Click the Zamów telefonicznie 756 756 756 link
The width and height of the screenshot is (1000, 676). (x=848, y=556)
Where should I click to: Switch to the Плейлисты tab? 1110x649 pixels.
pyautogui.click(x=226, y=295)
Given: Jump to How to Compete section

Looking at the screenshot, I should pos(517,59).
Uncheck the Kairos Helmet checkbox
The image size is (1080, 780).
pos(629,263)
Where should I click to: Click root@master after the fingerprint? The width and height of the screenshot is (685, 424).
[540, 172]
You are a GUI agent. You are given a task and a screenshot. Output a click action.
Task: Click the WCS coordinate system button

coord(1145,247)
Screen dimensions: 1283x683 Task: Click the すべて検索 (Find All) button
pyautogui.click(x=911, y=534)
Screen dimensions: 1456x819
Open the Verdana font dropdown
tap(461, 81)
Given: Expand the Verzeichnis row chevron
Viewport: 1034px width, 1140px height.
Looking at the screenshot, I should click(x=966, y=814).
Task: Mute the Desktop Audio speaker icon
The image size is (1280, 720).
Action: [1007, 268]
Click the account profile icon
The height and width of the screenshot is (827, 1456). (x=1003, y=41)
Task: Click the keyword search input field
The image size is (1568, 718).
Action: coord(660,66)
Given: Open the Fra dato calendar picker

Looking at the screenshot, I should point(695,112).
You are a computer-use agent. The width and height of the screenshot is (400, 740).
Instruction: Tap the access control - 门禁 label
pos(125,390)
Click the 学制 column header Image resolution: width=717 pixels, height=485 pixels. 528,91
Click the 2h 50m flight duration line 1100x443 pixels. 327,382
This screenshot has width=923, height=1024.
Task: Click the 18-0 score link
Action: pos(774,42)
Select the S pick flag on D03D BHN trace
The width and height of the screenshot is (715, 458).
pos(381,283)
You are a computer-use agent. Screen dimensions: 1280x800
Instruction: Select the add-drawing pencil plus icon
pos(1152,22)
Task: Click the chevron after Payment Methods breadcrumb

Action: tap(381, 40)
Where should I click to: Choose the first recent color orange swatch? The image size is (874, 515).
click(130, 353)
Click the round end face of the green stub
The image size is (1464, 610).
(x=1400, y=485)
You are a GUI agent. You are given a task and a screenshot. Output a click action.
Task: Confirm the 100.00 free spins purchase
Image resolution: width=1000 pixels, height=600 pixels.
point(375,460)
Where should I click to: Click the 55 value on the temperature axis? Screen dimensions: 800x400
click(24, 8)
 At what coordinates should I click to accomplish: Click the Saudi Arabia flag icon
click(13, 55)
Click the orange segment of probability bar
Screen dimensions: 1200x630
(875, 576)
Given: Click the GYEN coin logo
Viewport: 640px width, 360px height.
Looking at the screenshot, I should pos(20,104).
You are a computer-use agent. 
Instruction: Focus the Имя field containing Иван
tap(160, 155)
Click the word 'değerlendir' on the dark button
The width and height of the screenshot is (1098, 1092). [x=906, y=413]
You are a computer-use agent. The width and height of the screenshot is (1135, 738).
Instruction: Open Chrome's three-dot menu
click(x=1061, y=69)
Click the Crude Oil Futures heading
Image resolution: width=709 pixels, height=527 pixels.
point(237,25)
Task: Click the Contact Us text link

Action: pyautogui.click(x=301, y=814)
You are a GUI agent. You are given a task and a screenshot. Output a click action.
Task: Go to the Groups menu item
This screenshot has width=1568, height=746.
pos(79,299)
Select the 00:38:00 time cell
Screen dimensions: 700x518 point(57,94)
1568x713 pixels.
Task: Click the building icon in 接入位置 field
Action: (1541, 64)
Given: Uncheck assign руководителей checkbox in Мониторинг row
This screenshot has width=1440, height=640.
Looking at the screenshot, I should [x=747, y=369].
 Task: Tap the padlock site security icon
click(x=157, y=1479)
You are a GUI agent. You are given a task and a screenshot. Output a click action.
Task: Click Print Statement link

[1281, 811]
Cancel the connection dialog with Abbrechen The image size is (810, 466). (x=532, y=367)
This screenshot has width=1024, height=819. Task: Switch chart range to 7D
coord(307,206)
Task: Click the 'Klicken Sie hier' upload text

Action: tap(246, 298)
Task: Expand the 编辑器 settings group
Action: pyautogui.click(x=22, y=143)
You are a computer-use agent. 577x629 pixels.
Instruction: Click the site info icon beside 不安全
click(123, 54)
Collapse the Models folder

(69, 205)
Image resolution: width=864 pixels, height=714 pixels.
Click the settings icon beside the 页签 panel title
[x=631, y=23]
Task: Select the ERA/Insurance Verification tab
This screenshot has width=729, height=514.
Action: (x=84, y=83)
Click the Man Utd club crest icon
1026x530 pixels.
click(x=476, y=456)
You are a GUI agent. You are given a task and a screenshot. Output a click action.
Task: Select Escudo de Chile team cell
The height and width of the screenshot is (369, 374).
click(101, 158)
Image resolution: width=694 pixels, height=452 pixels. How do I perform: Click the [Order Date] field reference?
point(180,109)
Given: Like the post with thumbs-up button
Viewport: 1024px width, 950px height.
• • •
Task requirements: In full, transcribe each entry of the material exactly.

Final answer:
Click the Zamów telefonicznie 756 756 756 link
The width and height of the screenshot is (1000, 676). (x=848, y=556)
Where should I click to: Switch to the Плейлисты tab? 1110x649 pixels.
pyautogui.click(x=226, y=295)
Given: Jump to How to Compete section

Looking at the screenshot, I should pos(517,59).
Uncheck the Kairos Helmet checkbox
The image size is (1080, 780).
pos(629,263)
Where should I click to: Click root@master after the fingerprint? The width and height of the screenshot is (685, 424).
[540, 172]
You are a GUI agent. You are given a task and a screenshot. Output a click action.
Task: Click the WCS coordinate system button

coord(1145,247)
Screen dimensions: 1283x683 Task: Click the すべて検索 (Find All) button
pyautogui.click(x=911, y=534)
Screen dimensions: 1456x819
Open the Verdana font dropdown
tap(461, 81)
Given: Expand the Verzeichnis row chevron
Viewport: 1034px width, 1140px height.
Looking at the screenshot, I should click(x=966, y=814).
Task: Mute the Desktop Audio speaker icon
The image size is (1280, 720).
Action: [1007, 268]
Click the account profile icon
The height and width of the screenshot is (827, 1456). (x=1003, y=41)
Task: Click the keyword search input field
The image size is (1568, 718).
Action: coord(660,66)
Given: Open the Fra dato calendar picker

Looking at the screenshot, I should point(695,112).
You are a computer-use agent. The width and height of the screenshot is (400, 740).
Instruction: Tap the access control - 门禁 label
pos(125,390)
Click the 学制 column header Image resolution: width=717 pixels, height=485 pixels. 528,91
Click the 2h 50m flight duration line 1100x443 pixels. 327,382
This screenshot has width=923, height=1024.
Task: Click the 18-0 score link
Action: pos(774,42)
Select the S pick flag on D03D BHN trace
The width and height of the screenshot is (715, 458).
pos(381,283)
You are a computer-use agent. Screen dimensions: 1280x800
Instruction: Select the add-drawing pencil plus icon
pos(1152,22)
Task: Click the chevron after Payment Methods breadcrumb

Action: tap(381, 40)
Where should I click to: Choose the first recent color orange swatch? The image size is (874, 515).
click(130, 353)
Click the round end face of the green stub
The image size is (1464, 610).
(x=1400, y=485)
You are a GUI agent. You are given a task and a screenshot. Output a click action.
Task: Confirm the 100.00 free spins purchase
Image resolution: width=1000 pixels, height=600 pixels.
point(375,460)
Where should I click to: Click the 55 value on the temperature axis? Screen dimensions: 800x400
click(24, 8)
 At what coordinates should I click to accomplish: Click the Saudi Arabia flag icon
click(13, 55)
Click the orange segment of probability bar
Screen dimensions: 1200x630
(875, 576)
Given: Click the GYEN coin logo
Viewport: 640px width, 360px height.
Looking at the screenshot, I should pos(20,104).
You are a computer-use agent. 
Instruction: Focus the Имя field containing Иван
tap(160, 155)
Click the word 'değerlendir' on the dark button
The width and height of the screenshot is (1098, 1092). [x=906, y=413]
You are a computer-use agent. The width and height of the screenshot is (1135, 738).
Instruction: Open Chrome's three-dot menu
click(x=1061, y=69)
Click the Crude Oil Futures heading
Image resolution: width=709 pixels, height=527 pixels.
point(237,25)
Task: Click the Contact Us text link

Action: pyautogui.click(x=301, y=814)
You are a GUI agent. You are given a task and a screenshot. Output a click action.
Task: Go to the Groups menu item
This screenshot has width=1568, height=746.
pos(79,299)
Select the 00:38:00 time cell
Screen dimensions: 700x518 point(57,94)
1568x713 pixels.
Task: Click the building icon in 接入位置 field
Action: (1541, 64)
Given: Uncheck assign руководителей checkbox in Мониторинг row
This screenshot has width=1440, height=640.
Looking at the screenshot, I should [x=747, y=369].
 Task: Tap the padlock site security icon
click(x=157, y=1479)
You are a GUI agent. You are given a task and a screenshot. Output a click action.
Task: Click Print Statement link

[1281, 811]
Cancel the connection dialog with Abbrechen The image size is (810, 466). (x=532, y=367)
This screenshot has width=1024, height=819. Task: Switch chart range to 7D
coord(307,206)
Task: Click the 'Klicken Sie hier' upload text

Action: tap(246, 298)
Task: Expand the 编辑器 settings group
Action: pyautogui.click(x=22, y=143)
You are a computer-use agent. 577x629 pixels.
Instruction: Click the site info icon beside 不安全
click(123, 54)
Collapse the Models folder

(69, 205)
Image resolution: width=864 pixels, height=714 pixels.
Click the settings icon beside the 页签 panel title
[x=631, y=23]
Task: Select the ERA/Insurance Verification tab
This screenshot has width=729, height=514.
Action: (x=84, y=83)
Click the Man Utd club crest icon
1026x530 pixels.
click(x=476, y=456)
You are a GUI agent. You are given a task and a screenshot. Output a click action.
Task: Select Escudo de Chile team cell
The height and width of the screenshot is (369, 374).
click(101, 158)
Image resolution: width=694 pixels, height=452 pixels. How do I perform: Click the [Order Date] field reference?
point(180,109)
Given: Like the post with thumbs-up button
Viewport: 1024px width, 950px height.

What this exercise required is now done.